Der Frust wächst in der Bevölkerung seit den Wahlen vom Februar und Dezember 2025, die keine stabile Regierungsmehrheit brachten. Fragt sich, ob die Regierungspartei diesmal eine stabile Koalition zusammenbringt.
Bei der dritten Parlamentswahl innerhalb von 16 Monaten führt laut ersten Umfragen die Regierungspartei Vetevendosje ("Selbstbestimmung") von Ministerpräsident Albin Kurti. Sie kommt der Nachwahlbefragung eines Fernsehsenders zufolge auf gut 42 Prozent der Stimmen, eine Umfrage eines Senders und der "Albanian Post" ergab 43 Prozent. Doch selbst bei mehr als 50 Prozent der Stimmen wäre die Partei auf Koalitionäre angewiesen, da einige Sitze den Minderheiten vorbehalten sind.
Die Neuwahl war nötig geworden, nachdem das zutiefst zerstrittene Parlament sich im April nicht auf ein neues Staatsoberhaupt hatte einigen können. Dies verschärfte die Krise, die seit den Wahlen im Februar und Dezember 2025 schwelt.
Vetevendosje galt auch diesmal als Favorit. Sie war schon im Februar 2025 als stärkste Kraft aus der Wahl hervorgegangen, hatte jedoch eine Regierungsmehrheit verfehlt. Es folgten monatelanger Stillstand und eine erneute Abstimmung im Dezember. Auch dabei errang Kurtis Partei die meisten Sitze (51,1 %, nach 42 % im Februar) und bildete mit Unterstützung von Minderheitenvertretern eine Regierung. Die Spannungen hielten jedoch an. Ein Boykott der Opposition bei der Parlamentsabstimmung über das neue Staatsoberhaupt zwang schließlich zur Auflösung des Parlaments und Neuwahlen.
Die Opposition hält Kurtis Partei vor, die Bildung von Koalitionen zu blockieren.
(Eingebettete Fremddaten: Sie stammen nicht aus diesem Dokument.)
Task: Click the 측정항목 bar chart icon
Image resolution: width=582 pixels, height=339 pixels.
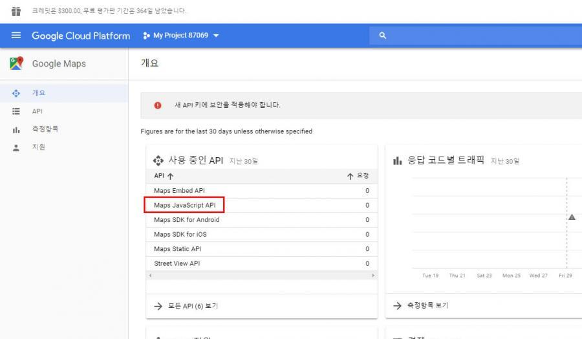Action: click(16, 129)
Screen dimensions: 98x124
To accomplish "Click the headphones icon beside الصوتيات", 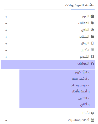I will click(92, 63).
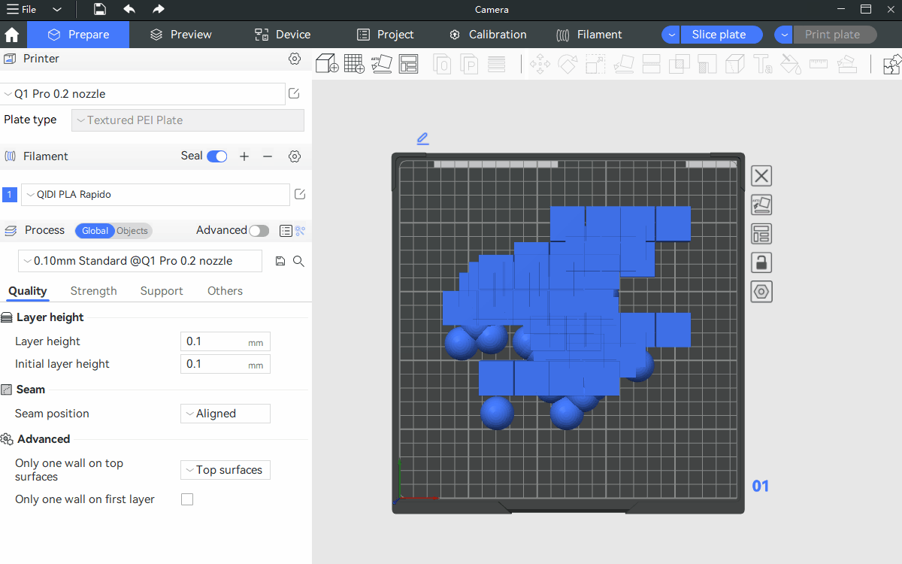Click the plate lock icon

[x=761, y=262]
Für das Parlament kandidiert auch die ehemalige Präsidentin Vjosa Osmani, die in einer Listenvereinigung mit Kurtis "Selbstbestimmung" regiert hatte. Gegenüber Euronews sagte Osmani: "Ich hoffe sehr, dass das Volk des Kosovo uns zu einem Ergebnis verhilft, das ein demokratisches Gleichgewicht zwischen den Parteien schafft. Dann müssen hier alle politischen Kräfte miteinander sprechen, damit wir so schnell wie möglich eine Einigung über die Bildung der Institutionen erreichen."
Zum anhaltenden Stillstand sagte sie: "Das ist eine unnötige Krise, eine völlig überflüssige Blockade, denn sie schadet dem Land."
Die anhaltende politische Blockade und institutionelle Lähmung lassen den Unmut in der Bevölkerung wachsen. Hinzu kommen steigende Preise und Lebenshaltungskosten in einer der ärmsten Volkswirtschaften Europas.
Analystinnen und Analysten warnen, dass auch diese Wahl den Teufelskreis nicht durchbrechen könne. Der Politikwissenschaftler Ardi Uka sieht das Kosovo in einem Muster ständiger Neuwahlen feststecken. Es gebe kaum Anzeichen für Kompromissbereitschaft zwischen den rivalisierenden Parteien.
"Die Krise wird weitergehen", so Uka.